Great Grandfather Frank Ostrowski is seated in the middle row, third from the left. His third wife who is Great Aunt Fran’s mother, Helen Sekoski (aka Sajikowski) is 2nd from the left next to him. Frank (aka Franz) Francis Ostrowski is a story unto himself what I have learned about him in research. He immigrated from Poland and made his living as a coal miner in PA.

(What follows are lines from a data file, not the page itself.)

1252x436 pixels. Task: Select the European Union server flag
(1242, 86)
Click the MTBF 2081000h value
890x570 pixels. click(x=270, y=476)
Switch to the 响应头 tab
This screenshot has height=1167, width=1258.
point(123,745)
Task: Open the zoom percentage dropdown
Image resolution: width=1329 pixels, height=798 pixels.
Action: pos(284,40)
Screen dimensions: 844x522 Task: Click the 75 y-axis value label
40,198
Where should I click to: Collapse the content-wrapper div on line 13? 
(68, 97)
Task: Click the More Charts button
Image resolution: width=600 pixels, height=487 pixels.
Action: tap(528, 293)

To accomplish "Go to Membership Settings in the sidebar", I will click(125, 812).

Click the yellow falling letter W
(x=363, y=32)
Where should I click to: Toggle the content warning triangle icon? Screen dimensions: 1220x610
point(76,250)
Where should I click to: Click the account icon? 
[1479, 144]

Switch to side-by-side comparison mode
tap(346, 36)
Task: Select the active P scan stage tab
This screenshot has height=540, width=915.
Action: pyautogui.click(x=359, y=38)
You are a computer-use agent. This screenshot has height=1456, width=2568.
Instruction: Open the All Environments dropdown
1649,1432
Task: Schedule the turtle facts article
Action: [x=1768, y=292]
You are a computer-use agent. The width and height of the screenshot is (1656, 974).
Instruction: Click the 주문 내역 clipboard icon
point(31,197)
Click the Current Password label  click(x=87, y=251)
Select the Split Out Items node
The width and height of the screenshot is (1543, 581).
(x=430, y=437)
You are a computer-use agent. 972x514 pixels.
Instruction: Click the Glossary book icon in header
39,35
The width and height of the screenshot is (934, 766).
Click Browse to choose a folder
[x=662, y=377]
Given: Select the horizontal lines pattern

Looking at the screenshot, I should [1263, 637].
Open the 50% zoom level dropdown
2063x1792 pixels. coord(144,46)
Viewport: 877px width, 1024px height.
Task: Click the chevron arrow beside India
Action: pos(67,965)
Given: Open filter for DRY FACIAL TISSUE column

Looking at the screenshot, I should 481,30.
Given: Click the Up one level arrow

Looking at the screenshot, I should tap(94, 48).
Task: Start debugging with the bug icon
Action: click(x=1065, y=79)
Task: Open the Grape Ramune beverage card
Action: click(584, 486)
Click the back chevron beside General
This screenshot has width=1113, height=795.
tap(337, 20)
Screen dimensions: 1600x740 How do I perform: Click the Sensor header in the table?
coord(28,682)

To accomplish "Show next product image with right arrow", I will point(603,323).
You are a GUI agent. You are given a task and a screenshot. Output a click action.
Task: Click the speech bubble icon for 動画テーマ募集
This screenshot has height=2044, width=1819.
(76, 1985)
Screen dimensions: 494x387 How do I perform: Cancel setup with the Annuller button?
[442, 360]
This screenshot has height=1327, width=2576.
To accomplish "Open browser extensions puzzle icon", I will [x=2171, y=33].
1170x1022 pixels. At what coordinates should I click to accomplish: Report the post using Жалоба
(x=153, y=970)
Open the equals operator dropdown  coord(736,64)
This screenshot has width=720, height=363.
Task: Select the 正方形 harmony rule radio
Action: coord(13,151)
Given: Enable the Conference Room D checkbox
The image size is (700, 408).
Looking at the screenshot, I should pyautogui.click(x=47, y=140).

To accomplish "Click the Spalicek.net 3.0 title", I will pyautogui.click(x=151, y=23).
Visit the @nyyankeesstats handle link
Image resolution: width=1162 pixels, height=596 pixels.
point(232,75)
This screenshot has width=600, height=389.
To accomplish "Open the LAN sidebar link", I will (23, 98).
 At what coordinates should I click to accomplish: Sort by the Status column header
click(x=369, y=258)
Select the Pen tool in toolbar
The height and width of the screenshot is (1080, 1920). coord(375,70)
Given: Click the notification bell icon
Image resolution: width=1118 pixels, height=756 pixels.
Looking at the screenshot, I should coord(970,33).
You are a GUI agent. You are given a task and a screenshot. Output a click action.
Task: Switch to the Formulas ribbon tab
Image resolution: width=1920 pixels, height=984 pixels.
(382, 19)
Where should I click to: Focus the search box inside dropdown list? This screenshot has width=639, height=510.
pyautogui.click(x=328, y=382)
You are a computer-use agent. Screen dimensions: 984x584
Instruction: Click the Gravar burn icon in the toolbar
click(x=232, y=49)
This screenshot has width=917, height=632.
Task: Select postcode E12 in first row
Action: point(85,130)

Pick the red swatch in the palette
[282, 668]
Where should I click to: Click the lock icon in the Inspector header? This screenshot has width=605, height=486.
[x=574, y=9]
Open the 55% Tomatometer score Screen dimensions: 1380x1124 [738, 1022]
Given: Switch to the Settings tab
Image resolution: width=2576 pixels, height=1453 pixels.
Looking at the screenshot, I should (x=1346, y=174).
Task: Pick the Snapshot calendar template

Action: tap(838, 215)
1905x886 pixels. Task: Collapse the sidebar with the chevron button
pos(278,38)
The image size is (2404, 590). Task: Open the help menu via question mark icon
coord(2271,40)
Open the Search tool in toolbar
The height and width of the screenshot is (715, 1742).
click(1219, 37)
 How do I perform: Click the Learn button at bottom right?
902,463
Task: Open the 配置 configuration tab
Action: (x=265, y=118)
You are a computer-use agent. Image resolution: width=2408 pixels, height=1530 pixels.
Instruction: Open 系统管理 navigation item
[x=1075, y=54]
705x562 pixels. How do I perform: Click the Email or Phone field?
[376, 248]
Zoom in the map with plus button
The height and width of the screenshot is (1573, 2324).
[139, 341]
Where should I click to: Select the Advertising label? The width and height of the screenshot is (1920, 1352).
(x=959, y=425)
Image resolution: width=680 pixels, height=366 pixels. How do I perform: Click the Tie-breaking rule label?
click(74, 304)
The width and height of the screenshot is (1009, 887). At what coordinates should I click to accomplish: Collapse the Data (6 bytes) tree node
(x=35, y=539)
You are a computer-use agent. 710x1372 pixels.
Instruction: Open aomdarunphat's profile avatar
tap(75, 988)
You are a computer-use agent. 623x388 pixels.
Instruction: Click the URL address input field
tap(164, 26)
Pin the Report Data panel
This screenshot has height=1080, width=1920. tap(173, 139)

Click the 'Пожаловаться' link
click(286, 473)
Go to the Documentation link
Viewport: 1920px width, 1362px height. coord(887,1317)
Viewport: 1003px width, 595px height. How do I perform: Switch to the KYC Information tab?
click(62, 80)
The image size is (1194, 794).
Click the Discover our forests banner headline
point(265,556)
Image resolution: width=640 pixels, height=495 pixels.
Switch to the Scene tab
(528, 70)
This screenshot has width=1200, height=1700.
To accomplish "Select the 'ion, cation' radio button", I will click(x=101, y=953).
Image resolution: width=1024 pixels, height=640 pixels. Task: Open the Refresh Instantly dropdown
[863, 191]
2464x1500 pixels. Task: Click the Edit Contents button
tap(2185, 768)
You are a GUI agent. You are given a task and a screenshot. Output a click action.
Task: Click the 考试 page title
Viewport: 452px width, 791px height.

Here are the folks I know for sure:

Seated on the ground on what appears to be carpet, the front row: 2nd from left between 2 unidentified boys, Great Aunt Fran Ostrowski Mroz; after the 2nd boy, in a plaid dress with her hair parted in the middle is Annie Ostrowski Kaluzney and Gorleski, my grandmother’s cousin, unknown child next to her. Notice that none of these kids look very happy!



Second row from the left: Unknown woman, next to her, 2nd woman is Helen Sekoski, then Great Grandfather Frank, unknown couple, the people in the rest of the row are unidentified but I suspect Annie’s mother may be seated right behind her.



Third (Back) row from the left: (most are my grandmother Rose’s sisters, brothers, full or half siblings; progeny of Franks first two wives)  I have included the married names of the women.



Joseph John Ostrowski (surviving Twin whose brother died shortly after birth), unknown woman, we speculate that might be Katherine Buhl whom Joseph married; she resembles the woman at the end left in the second row, John Martin Ostrowski; Bill (nee Walter F) Ostrowski who changed his last name to Austin, unknown man, Mary Ostrowski Janosky, unknown man with his arm through my grandmother’s arm, My grandmother Rose Ostrowski Kochanowski, unknown man, Veronica (aka Vernie) Ostrowski Roginski, Ben (nee Bernard John) Ostrowski, Ben’s wife-Anna Boguzinska Ostrowski and their first born Walter (Louie).



There you have it the Mystery gathering. In 2002, my research led a previously unknown cousin to me. That was interesting as we pieced together different pieces of the puzzle of the Ostrowski clan. Today I have not heard from Sharon in months as she has not returned emails or answered her phone when we are in PA. Not sure what is going on with her. I have genealogy which traces Frank Ostrowski’s line to Poland in the 1300’s supplied by another 2nd cousin, Maxine, in Utah. Complicated strings of Polish links.